Investors owning almost 39 percent of Norway’s gas transport infrastructure said they’re taking legal action against Norway’s government over a decision to reduce tariffs for using the country’s Gassled network.
Solveig Gas Norway AS, which owns 24.8 percent of Gassled, Njord Gas Infrastructure AS, which holds 8 percent, and Silex Gas Norway AS, which has 6.1 percent, have issued a notice of claim stating they will take legal action against the Ministry of Petroleum and Energy, they said today.
The notice records the view that the tariff reduction is “without legal foundation and should be declared invalid with any resulting loss compensated,” Solveig and Njord said. The ministry received the notice and is taking it “into consideration,” said Lise Rist, a spokeswoman at the ministry. She declined to comment further.
Norway, western Europe’s largest gas exporter, said on June 27 it will push through a 90 percent cut in gas pipeline tariffs that investors in the network have said will lower income by almost 40 billion kroner ($6.6 billion). Implementation of the cut, first announced on Jan. 15, was delayed until the 2016 gas year as a concession to investors. The tariff changes will also exclude the Kvitebjoern and Norne pipelines, the ministry said.

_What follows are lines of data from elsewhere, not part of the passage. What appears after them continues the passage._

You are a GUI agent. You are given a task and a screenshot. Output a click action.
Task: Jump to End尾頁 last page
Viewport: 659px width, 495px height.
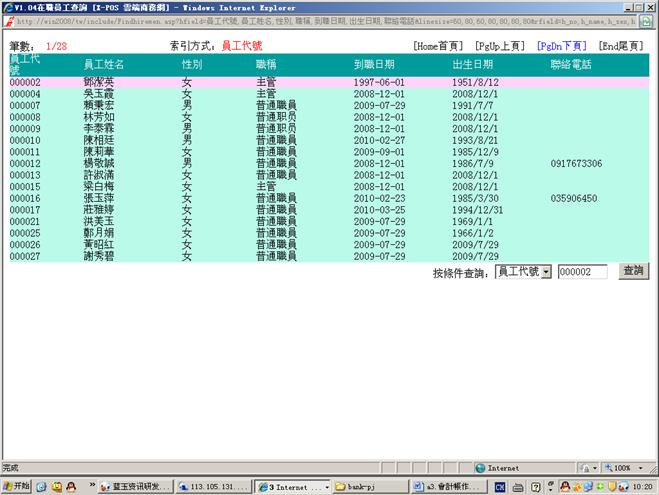coord(621,46)
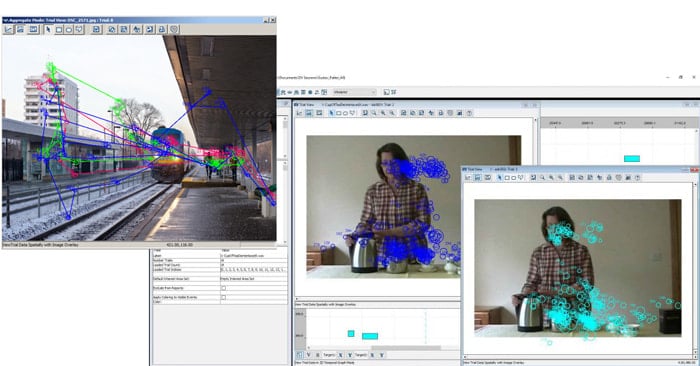The image size is (700, 366).
Task: Enable Apply Coloring to Visible Events checkbox
Action: (224, 297)
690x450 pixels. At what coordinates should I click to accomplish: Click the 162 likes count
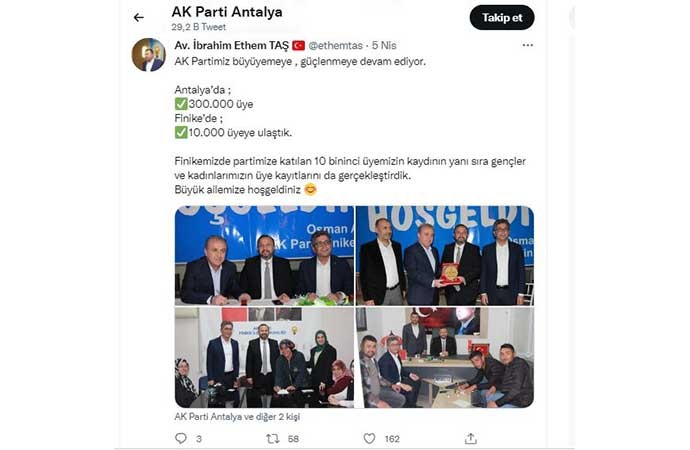coord(392,439)
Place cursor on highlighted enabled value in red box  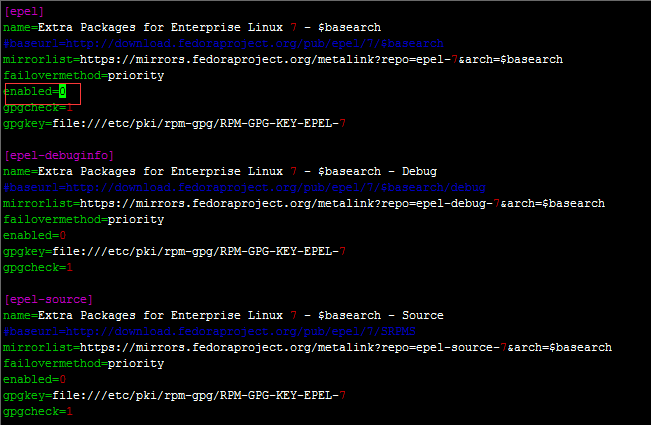(x=62, y=91)
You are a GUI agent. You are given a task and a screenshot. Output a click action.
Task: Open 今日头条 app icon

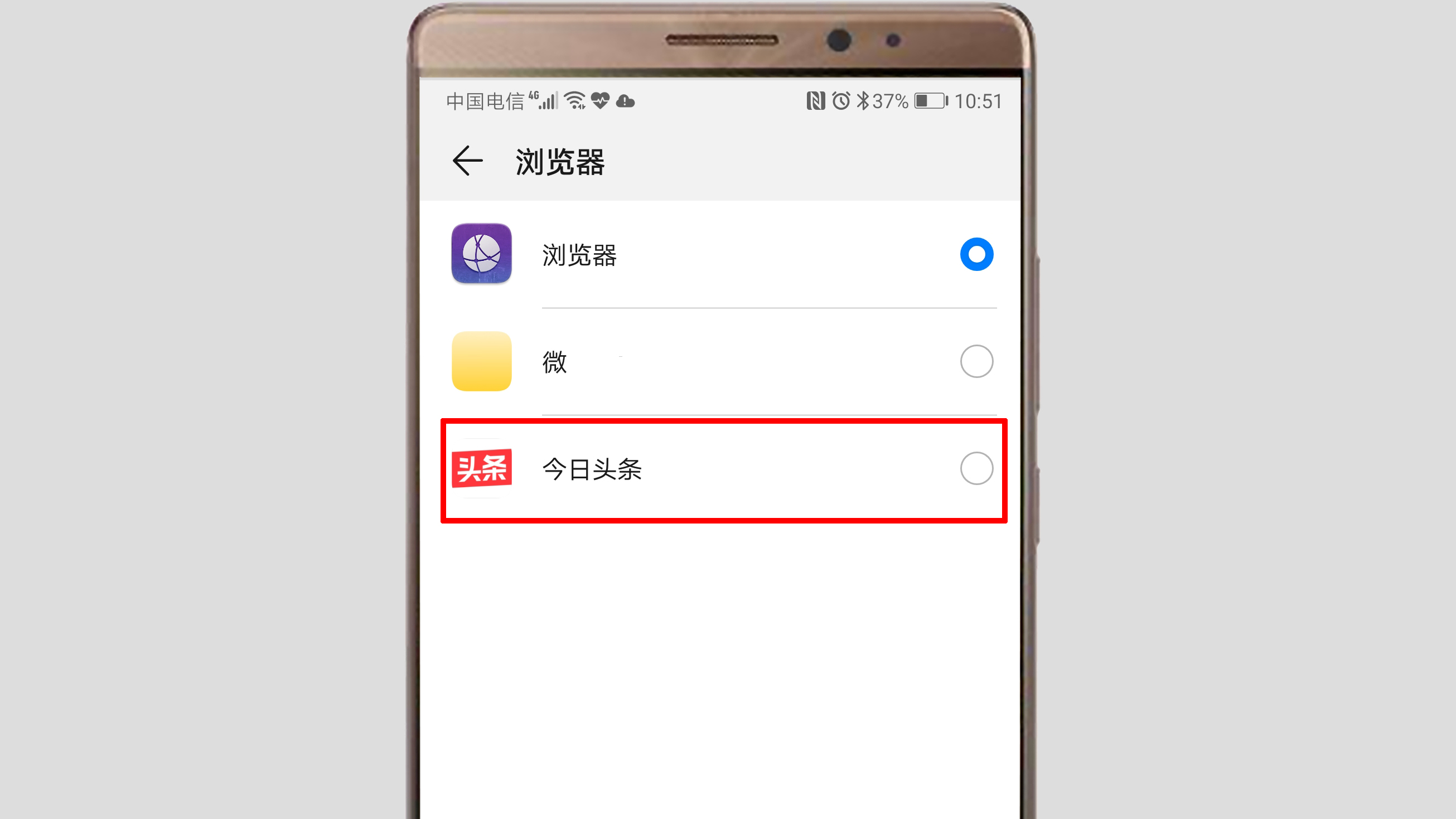pyautogui.click(x=480, y=467)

Norway is cutting tariffs charged for access to its pipeline network to raise profits on gas discoveries and boost exploration and recovery rates. The plan has been criticized by investors in the network and their lenders, which include Canadian pension funds, a UBS AG infrastructure fund and a unit of Abu Dhabi’s sovereign fund, who argue the cut will lower their returns to 4 percent. The group had projected a minimum return of 7 percent.
Solveig, Njord and Silex will submit a writ of summons early this fall, Silex Chief Executive Officer Kurt Georgsen said by phone. Infragas Norge AS, which owns 5 percent of Gassled, is still considering whether to join the action, Chief Executive Officer Knud Noerve said by phone from Oslo.